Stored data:
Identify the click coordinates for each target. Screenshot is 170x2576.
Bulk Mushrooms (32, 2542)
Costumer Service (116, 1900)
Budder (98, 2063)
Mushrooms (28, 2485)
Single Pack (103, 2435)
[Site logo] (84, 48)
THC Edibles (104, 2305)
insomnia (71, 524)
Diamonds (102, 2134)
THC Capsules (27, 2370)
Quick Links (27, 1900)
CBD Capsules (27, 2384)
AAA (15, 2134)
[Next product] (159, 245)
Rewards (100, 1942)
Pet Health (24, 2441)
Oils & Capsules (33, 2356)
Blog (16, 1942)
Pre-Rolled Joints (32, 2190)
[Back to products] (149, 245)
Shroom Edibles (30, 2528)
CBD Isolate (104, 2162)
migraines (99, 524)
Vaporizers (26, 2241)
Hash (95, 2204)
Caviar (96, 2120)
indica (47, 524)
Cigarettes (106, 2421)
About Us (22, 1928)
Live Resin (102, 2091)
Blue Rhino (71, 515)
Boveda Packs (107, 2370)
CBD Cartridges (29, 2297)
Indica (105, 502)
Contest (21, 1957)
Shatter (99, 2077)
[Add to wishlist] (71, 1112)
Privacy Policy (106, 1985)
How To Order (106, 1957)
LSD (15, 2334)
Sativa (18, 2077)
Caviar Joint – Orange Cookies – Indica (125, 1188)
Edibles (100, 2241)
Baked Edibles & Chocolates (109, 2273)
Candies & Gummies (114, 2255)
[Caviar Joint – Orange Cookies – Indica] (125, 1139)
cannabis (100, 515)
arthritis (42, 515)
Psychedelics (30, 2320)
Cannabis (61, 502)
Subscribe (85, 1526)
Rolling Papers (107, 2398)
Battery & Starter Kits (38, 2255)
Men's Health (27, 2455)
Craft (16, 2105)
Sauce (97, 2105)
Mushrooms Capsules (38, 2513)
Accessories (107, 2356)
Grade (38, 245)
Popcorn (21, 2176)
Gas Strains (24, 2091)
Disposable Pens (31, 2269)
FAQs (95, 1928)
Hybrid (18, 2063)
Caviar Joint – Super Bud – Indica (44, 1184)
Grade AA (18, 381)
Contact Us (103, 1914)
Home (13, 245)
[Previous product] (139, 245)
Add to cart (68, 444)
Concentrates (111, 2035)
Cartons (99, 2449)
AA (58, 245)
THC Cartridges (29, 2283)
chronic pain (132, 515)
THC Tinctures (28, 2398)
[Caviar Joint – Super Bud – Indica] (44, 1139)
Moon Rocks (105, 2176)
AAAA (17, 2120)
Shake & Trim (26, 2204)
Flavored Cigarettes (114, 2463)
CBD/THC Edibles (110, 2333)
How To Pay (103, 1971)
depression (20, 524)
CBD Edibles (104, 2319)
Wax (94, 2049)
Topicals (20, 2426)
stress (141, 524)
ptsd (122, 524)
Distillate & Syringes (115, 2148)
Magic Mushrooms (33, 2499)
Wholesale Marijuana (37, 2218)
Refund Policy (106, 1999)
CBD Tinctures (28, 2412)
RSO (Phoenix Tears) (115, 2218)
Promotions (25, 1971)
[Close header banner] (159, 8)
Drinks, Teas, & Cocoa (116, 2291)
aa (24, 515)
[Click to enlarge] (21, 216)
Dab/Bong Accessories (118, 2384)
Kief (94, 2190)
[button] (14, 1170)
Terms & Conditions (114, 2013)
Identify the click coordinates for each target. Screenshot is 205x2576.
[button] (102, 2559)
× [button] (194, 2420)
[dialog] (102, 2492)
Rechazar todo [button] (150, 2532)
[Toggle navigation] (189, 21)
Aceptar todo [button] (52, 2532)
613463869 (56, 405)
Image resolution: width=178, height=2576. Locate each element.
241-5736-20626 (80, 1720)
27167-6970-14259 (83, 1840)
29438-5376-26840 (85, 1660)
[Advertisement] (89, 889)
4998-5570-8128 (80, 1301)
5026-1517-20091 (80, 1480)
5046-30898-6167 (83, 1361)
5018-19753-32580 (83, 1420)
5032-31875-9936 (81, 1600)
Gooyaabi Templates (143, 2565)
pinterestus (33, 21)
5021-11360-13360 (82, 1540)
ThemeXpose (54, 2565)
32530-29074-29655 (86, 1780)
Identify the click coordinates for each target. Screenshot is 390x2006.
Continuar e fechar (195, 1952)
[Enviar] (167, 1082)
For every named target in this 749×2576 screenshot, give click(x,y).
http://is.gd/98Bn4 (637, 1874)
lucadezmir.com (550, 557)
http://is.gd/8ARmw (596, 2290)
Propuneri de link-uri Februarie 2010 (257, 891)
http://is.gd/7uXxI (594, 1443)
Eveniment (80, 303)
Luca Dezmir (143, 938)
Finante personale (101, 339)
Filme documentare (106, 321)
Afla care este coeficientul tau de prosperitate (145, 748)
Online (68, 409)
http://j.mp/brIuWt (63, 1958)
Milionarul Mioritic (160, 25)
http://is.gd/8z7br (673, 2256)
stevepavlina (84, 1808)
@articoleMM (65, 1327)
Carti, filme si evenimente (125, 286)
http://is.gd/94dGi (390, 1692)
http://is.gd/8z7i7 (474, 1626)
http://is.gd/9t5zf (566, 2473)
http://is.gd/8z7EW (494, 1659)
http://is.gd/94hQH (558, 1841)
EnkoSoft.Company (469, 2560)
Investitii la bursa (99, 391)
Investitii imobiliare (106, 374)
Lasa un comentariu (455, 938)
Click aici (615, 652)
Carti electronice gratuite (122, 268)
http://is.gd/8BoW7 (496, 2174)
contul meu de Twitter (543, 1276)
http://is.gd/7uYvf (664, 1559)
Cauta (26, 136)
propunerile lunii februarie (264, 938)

● WHAT YOU SHOULD DO
Establish how many lines of the entries hold the word "coordinates", giving nothing but the number.

● TASK OUTPUT
3